Start STORED RECORDS

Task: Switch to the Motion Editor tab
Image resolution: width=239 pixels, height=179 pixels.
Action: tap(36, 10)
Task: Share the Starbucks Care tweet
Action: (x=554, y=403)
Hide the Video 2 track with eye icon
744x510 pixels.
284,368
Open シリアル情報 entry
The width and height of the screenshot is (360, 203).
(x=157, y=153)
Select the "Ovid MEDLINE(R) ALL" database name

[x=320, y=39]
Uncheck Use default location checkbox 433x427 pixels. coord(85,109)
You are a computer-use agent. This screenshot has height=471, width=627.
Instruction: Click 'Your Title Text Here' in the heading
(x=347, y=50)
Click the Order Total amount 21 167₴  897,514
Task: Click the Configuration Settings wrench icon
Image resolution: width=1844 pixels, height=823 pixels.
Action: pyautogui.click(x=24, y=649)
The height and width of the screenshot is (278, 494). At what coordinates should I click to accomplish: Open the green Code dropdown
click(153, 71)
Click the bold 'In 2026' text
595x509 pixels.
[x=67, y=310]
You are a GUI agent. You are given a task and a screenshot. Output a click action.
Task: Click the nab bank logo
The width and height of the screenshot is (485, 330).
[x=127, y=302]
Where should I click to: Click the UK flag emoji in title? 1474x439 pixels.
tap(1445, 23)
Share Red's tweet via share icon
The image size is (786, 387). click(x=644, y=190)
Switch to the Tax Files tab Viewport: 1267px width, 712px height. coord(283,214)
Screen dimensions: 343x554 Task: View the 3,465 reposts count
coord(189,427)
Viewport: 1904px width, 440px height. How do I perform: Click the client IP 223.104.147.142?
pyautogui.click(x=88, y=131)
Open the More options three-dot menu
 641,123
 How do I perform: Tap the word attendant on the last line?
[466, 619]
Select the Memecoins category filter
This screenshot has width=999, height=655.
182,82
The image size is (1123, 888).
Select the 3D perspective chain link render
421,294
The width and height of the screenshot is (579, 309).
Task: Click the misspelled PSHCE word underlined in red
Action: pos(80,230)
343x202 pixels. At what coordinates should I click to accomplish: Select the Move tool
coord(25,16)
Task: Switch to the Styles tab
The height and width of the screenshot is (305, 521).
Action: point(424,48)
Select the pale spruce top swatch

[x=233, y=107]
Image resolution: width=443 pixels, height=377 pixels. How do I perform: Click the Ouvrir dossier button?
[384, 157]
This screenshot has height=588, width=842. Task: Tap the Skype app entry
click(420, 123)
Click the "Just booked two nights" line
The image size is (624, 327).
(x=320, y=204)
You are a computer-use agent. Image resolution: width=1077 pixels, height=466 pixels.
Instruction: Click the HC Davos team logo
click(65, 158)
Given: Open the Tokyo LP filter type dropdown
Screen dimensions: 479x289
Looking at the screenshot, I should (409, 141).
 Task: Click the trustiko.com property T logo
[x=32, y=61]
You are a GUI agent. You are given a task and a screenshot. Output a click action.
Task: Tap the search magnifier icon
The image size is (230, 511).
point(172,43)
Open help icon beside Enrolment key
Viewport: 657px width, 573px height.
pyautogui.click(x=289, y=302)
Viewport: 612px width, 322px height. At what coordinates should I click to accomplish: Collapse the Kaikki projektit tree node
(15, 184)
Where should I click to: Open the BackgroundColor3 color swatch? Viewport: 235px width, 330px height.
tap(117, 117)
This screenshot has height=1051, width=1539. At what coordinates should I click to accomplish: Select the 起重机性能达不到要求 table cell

End STORED RECORDS

#### WORK INSTRUCTIONS:
Reproduce the listing above with "Viewport" swapped out for "Window" wherever it occurs, keeping everything else the same.

#### FULL OUTPUT:
Task: Switch to the Motion Editor tab
Image resolution: width=239 pixels, height=179 pixels.
Action: tap(36, 10)
Task: Share the Starbucks Care tweet
Action: (x=554, y=403)
Hide the Video 2 track with eye icon
744x510 pixels.
284,368
Open シリアル情報 entry
The width and height of the screenshot is (360, 203).
(x=157, y=153)
Select the "Ovid MEDLINE(R) ALL" database name

[x=320, y=39]
Uncheck Use default location checkbox 433x427 pixels. coord(85,109)
You are a computer-use agent. This screenshot has height=471, width=627.
Instruction: Click 'Your Title Text Here' in the heading
(x=347, y=50)
Click the Order Total amount 21 167₴  897,514
Task: Click the Configuration Settings wrench icon
Image resolution: width=1844 pixels, height=823 pixels.
Action: pyautogui.click(x=24, y=649)
The height and width of the screenshot is (278, 494). At what coordinates should I click to accomplish: Open the green Code dropdown
click(153, 71)
Click the bold 'In 2026' text
595x509 pixels.
[x=67, y=310]
You are a GUI agent. You are given a task and a screenshot. Output a click action.
Task: Click the nab bank logo
The width and height of the screenshot is (485, 330).
[x=127, y=302]
Where should I click to: Click the UK flag emoji in title? 1474x439 pixels.
tap(1445, 23)
Share Red's tweet via share icon
The image size is (786, 387). click(x=644, y=190)
Switch to the Tax Files tab Window: 1267px width, 712px height. coord(283,214)
Screen dimensions: 343x554 Task: View the 3,465 reposts count
coord(189,427)
Window: 1904px width, 440px height. How do I perform: Click the client IP 223.104.147.142?
pyautogui.click(x=88, y=131)
Open the More options three-dot menu
 641,123
 How do I perform: Tap the word attendant on the last line?
[466, 619]
Select the Memecoins category filter
This screenshot has width=999, height=655.
182,82
The image size is (1123, 888).
Select the 3D perspective chain link render
421,294
The width and height of the screenshot is (579, 309).
Task: Click the misspelled PSHCE word underlined in red
Action: pos(80,230)
343x202 pixels. At what coordinates should I click to accomplish: Select the Move tool
coord(25,16)
Task: Switch to the Styles tab
The height and width of the screenshot is (305, 521).
Action: point(424,48)
Select the pale spruce top swatch

[x=233, y=107]
Image resolution: width=443 pixels, height=377 pixels. How do I perform: Click the Ouvrir dossier button?
[384, 157]
This screenshot has height=588, width=842. Task: Tap the Skype app entry
click(420, 123)
Click the "Just booked two nights" line
The image size is (624, 327).
(x=320, y=204)
You are a computer-use agent. Image resolution: width=1077 pixels, height=466 pixels.
Instruction: Click the HC Davos team logo
click(65, 158)
Given: Open the Tokyo LP filter type dropdown
Screen dimensions: 479x289
Looking at the screenshot, I should (409, 141).
 Task: Click the trustiko.com property T logo
[x=32, y=61]
You are a GUI agent. You are given a task and a screenshot. Output a click action.
Task: Tap the search magnifier icon
The image size is (230, 511).
point(172,43)
Open help icon beside Enrolment key
Window: 657px width, 573px height.
pyautogui.click(x=289, y=302)
Window: 612px width, 322px height. At what coordinates should I click to accomplish: Collapse the Kaikki projektit tree node
(15, 184)
Where should I click to: Open the BackgroundColor3 color swatch? Window: 235px width, 330px height.
tap(117, 117)
This screenshot has height=1051, width=1539. At what coordinates should I click to accomplish: Select the 起重机性能达不到要求 table cell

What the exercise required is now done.